Argument : unsigned int
Return   : const plat_state_prop_t *

This functions returns the plat_state_prop_t array for all the valid low power states from platform for a specified affinity level and returns NULL for an invalid affinity level. The array is expected to be NULL-terminated. This function is expected to be used by tests that need to compose the power state parameter for use in PSCI_CPU_SUSPEND API or PSCI_STAT/RESIDENCY API.

3.9.   Function : plat_fwu_io_setup() [mandatory]

Argument : void
Return   : void

This function initializes the IO system used by the firmware update.

3.10.   Function : plat_arm_gic_init() [mandatory]

Argument : void
Return   : void

This function initializes the ARM Generic Interrupt Controller (GIC).

3.11.   Function : platform_get_core_pos() [mandatory]

Argument : u_register_t
Return   : unsigned int

This function returns a linear core ID from a MPID.

3.12.   Function : plat_crash_console_init() [mandatory]

Argument : void
Return   : int

This function initializes a platform-specific console for crash reporting.

3.13.   Function : plat_crash_console_putc() [mandatory]

Argument : int
Return   : int

This function prints a character on the platform-specific crash console.

3.14.   Function : plat_crash_console_flush() [mandatory]

Argument : void
Return   : int

This function waits until all the characters of the platform-specific crash console have been actually printed.

4.   Optional modifications

The following are helper functions implemented by the test framework that perform common platform-specific tasks. A platform may choose to override these definitions.

4.1.   Function : platform_get_stack()

Argument : unsigned long
Return   : unsigned long

This function returns the base address of the memory stack that has been allocated for the CPU specified by MPIDR. The size of the stack allocated to each CPU is specified by the platform defined constant PLATFORM_STACK_SIZE.

Common implementation of this function is provided in plat/common/aarch64/platform_mp_stack.S.

4.2.   Function : plat_init_apiakey

Argument : void
Return   : uint64_t *

This function returns a pointer to an array with the values used to set the APIAKey{Hi,Lo}_EL1 registers.

This function is only needed if ARMv8.3 pointer authentication is used by building with ENABLE_PAUTH=1.

4.3.   Function : tftf_platform_end()

Argument : void
Return   : void

This function performs any operation required by the platform to properly finish the test session.

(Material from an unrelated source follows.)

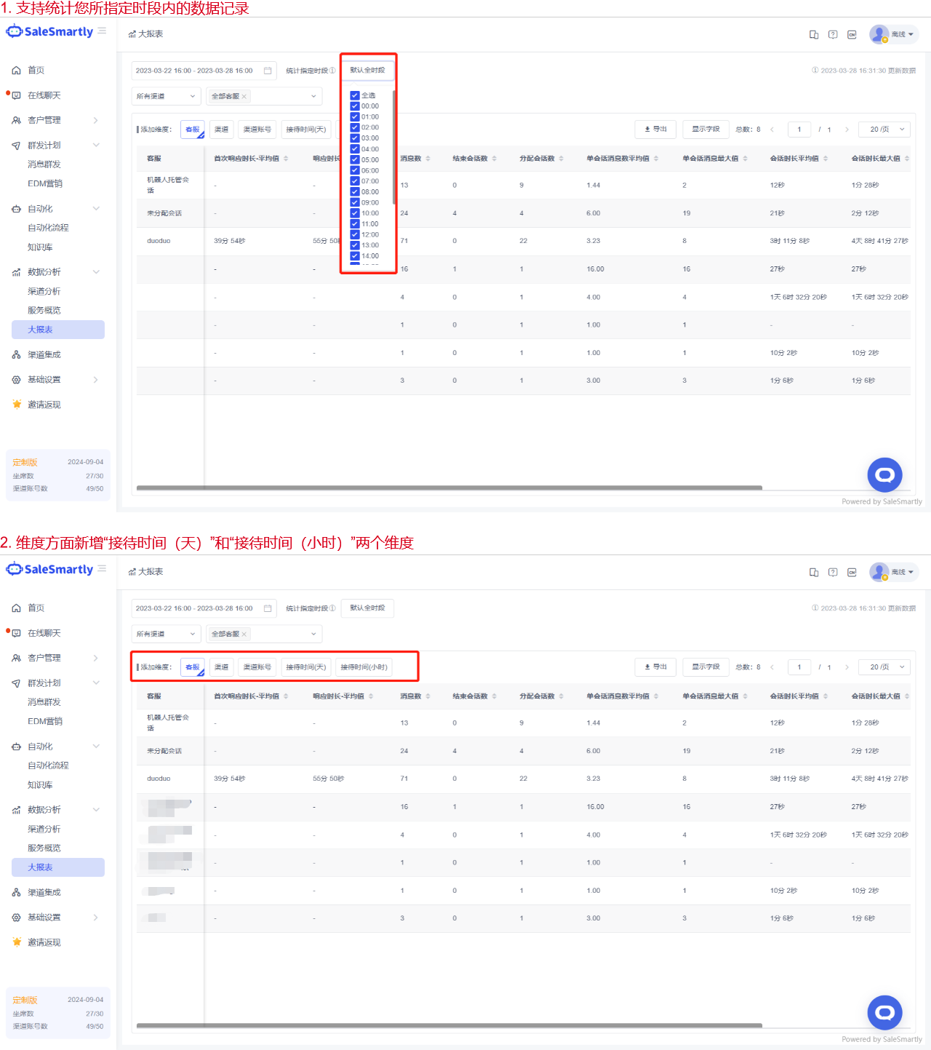
Task: Click the chat bubble widget in first screenshot
Action: (x=884, y=475)
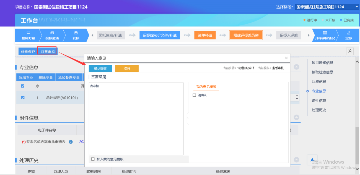Click the orange 取消 button
The image size is (360, 175).
(x=127, y=68)
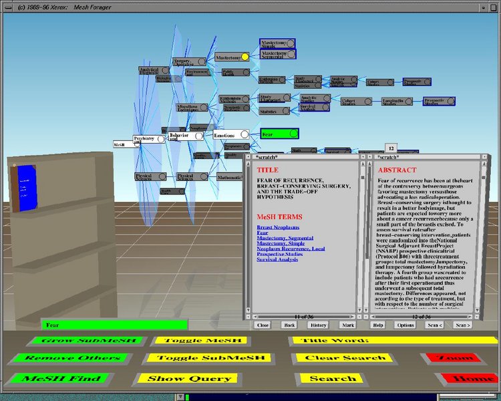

The default implementation sends an EOT (End Of Transmission) character on the UART. This can be used to automatically shutdown the FVP models. When running on real hardware, the UART output may be parsed by an external tool looking for this character and rebooting the platform for example.

4.4.   Function : tftf_plat_reset()

Argument : void
Return   : void

This function resets the platform.

The default implementation uses the ARM watchdog peripheral (SP805) to generate a watchdog timeout interrupt. This interrupt remains deliberately unserviced, which eventually asserts the reset signal.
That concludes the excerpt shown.